By the end of the year, migration completed, around a third of its SME customers which spend under £5,000 on insurance will served by the office.
A big difference they’ll see is that it will be open from 8am until 8pm and at weekends. Phones will be answered by staff who have gone through a six week training programme encorporating technical and sales skills.
Towergate’s management are confident this is what those customers want.
It surveyed some, who said they wanted phones answered quickly by a knowledgeable person who could help them find reasonably priced insurance.
“It wasn’t important that they got through to a particular location or a particular person. They just wanted it answered, with service, with a decent price,” says Neil Galjaard, chief executive of the Manchester office.
And a trial of 50,000 policy renewals running the system in Milton Keynes found a swing from net business loss of -3.8% to a net win of 2.7%.
Now the internal battle for hearts and minds is on. Towergate is arranging for leaders from its 24 regions to visit the centre before Christmas.
“I hope when our regional offices have been up here and had a look that they’ll be very proud of it and actually sell as part of the business if they meet someone and it’s not quite right to have a fully advised account executive process,” Hodges adds.
Hodges stresses that the centre will not operate as an island, and the flow of business runs both ways. For example, it plans to recommend that customers transfer from Manchester to a face-to-face broker relationship in one of its branches if they reach a certain level of complexity.
Meanwhile those branches will be free to spend more time giving advice to larger clients.
If you build it, they will come
Hodges is energised by the place and likens the excitement of building it to the thrills of doing a deal.
“The thing that I love about it is the modernity,” he says. “When you imagine some of these places - and I’ve certainly seen them in the past - they lack colour, they lack personality and they’re quite old fashioned. This feels vibrant and it will really appeal to the kind of people we’re attracting. We want it to be a great place to work.”
Much love and attention has clearly been furnished on the design of the office in Manchester’s Spinningsfield district.
Visitors were shown comfy break out areas with noise absorbent seats, several no-door offices for team huddles (apparently meetings take twice as long if you shut a door) and barista style coffee machines. The whole office will be paperless, with documents scanned off site.
The offices are all there to entice the best staff away from rival financial services firms in the city. Towergate has already recruited 127 and will build up to 400.
Hodges describes personality type Towergate wants to recruit as: “Hugely customer focused, empathetic, great listening skills, great energy and somebody who would want to enjoy what they do.”
Insurer commissions
Aviva’s former UK chief executive says that having all that business in one place has been “broadly welcomed” by insurers.

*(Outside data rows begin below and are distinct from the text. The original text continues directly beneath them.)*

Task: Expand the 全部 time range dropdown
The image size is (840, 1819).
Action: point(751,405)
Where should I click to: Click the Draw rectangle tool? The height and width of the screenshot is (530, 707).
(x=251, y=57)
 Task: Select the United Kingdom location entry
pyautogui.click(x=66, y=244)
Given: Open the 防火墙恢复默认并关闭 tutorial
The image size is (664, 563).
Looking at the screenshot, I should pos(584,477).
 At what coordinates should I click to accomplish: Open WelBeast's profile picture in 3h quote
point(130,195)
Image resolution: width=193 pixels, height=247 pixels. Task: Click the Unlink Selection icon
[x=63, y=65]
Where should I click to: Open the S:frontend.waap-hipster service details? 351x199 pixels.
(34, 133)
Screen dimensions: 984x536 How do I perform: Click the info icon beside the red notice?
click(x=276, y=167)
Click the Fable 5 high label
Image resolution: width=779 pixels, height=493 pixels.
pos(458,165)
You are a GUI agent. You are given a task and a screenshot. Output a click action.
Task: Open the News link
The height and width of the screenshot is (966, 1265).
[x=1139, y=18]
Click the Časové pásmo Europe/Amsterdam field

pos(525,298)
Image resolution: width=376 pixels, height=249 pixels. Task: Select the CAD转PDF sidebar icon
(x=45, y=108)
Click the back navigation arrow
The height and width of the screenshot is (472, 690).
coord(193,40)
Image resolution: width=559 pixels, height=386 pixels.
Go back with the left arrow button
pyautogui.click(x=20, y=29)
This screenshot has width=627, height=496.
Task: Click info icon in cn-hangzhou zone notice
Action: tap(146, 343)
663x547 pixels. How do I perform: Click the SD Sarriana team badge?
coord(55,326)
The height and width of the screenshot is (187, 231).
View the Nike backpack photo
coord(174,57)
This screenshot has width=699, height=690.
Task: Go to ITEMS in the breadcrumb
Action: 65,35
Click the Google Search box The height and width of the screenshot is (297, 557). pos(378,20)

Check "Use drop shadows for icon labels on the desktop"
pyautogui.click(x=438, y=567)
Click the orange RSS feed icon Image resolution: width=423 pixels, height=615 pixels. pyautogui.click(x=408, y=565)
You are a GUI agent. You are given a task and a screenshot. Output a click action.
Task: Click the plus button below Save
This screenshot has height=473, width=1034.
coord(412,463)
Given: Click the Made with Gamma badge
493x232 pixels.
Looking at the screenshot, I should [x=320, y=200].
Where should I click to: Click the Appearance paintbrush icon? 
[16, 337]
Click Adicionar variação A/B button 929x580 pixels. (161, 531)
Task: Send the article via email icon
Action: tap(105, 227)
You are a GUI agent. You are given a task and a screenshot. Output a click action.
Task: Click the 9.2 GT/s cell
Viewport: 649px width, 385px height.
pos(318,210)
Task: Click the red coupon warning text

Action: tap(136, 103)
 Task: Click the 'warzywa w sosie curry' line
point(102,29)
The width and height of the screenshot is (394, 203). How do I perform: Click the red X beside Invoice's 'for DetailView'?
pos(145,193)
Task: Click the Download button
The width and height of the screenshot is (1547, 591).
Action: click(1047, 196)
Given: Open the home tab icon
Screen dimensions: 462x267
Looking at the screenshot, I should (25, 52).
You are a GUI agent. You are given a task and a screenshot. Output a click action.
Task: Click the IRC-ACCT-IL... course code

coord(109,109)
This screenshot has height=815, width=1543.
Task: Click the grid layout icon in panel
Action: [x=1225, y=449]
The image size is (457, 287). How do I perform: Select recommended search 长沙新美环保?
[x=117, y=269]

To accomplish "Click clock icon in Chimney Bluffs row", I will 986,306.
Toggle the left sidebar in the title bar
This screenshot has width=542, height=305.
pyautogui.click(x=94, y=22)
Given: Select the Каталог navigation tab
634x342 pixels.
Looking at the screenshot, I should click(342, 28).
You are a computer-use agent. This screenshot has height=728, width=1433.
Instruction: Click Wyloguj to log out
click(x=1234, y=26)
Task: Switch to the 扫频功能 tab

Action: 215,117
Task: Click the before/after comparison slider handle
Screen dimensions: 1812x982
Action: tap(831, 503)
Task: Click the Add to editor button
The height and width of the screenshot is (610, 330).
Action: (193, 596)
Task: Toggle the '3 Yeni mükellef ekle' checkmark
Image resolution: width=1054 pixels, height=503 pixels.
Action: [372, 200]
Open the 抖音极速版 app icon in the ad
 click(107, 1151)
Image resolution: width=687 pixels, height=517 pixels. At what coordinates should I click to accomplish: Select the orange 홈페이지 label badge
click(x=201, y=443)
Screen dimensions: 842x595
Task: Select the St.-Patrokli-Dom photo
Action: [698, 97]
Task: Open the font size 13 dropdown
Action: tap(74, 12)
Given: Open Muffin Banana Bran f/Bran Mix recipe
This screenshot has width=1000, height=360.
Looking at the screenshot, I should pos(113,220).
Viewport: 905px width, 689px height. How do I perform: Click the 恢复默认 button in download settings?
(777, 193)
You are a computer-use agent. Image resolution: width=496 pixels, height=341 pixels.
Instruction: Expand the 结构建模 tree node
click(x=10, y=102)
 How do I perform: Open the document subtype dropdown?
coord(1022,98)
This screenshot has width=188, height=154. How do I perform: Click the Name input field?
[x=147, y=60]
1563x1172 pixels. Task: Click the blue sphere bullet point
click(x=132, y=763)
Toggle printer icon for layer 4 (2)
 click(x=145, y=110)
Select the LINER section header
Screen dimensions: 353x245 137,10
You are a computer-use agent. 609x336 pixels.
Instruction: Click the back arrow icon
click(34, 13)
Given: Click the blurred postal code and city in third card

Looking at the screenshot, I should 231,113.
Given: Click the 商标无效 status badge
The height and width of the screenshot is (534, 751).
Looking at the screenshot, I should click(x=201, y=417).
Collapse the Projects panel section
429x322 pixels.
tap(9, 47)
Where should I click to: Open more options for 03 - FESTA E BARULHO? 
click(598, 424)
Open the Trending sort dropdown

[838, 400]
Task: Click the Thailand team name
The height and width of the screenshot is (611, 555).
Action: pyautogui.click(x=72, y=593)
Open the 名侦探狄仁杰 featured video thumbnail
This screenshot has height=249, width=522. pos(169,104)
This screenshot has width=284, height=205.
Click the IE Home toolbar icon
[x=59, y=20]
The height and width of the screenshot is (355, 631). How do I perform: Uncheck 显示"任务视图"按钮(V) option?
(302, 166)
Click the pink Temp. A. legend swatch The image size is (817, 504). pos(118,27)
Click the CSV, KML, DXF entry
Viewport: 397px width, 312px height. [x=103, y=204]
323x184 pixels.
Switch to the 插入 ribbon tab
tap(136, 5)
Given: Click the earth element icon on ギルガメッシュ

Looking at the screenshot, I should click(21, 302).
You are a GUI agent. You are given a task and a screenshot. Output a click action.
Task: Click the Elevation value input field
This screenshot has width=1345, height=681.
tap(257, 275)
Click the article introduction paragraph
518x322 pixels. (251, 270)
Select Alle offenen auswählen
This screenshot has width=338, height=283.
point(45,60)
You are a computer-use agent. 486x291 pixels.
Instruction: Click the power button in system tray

“From an insurer perspective, it’s hard to get to this business if it’s scattered over 100 offices,” he says.
“When it’s here, if they want to complete for that business we can facilitate that. If they don’t, they don’t have to. I think they’re broadly very positive and see it as great access for their products to our customers.”
So will it be asking them for more commissions to reflect this?
Hodges smiles and hesitates before answering: “We always think we do very fair, reasonable and commercial deals with our insurance partners.
“At the end of the day we’re investing in this for our customers with longer opening hours, a growing business with all the training and things that they want. From their perspective it is an opportunity to grow if they want to be a part of it.”
Others will be watching closely, and not just for a hopeful sniff of schadenfreude.
Hodges says: “Three competitors spoke to me at Biba and the quiet conversation was we hope this works for you, and for the business - and it’s something we would look to copy.”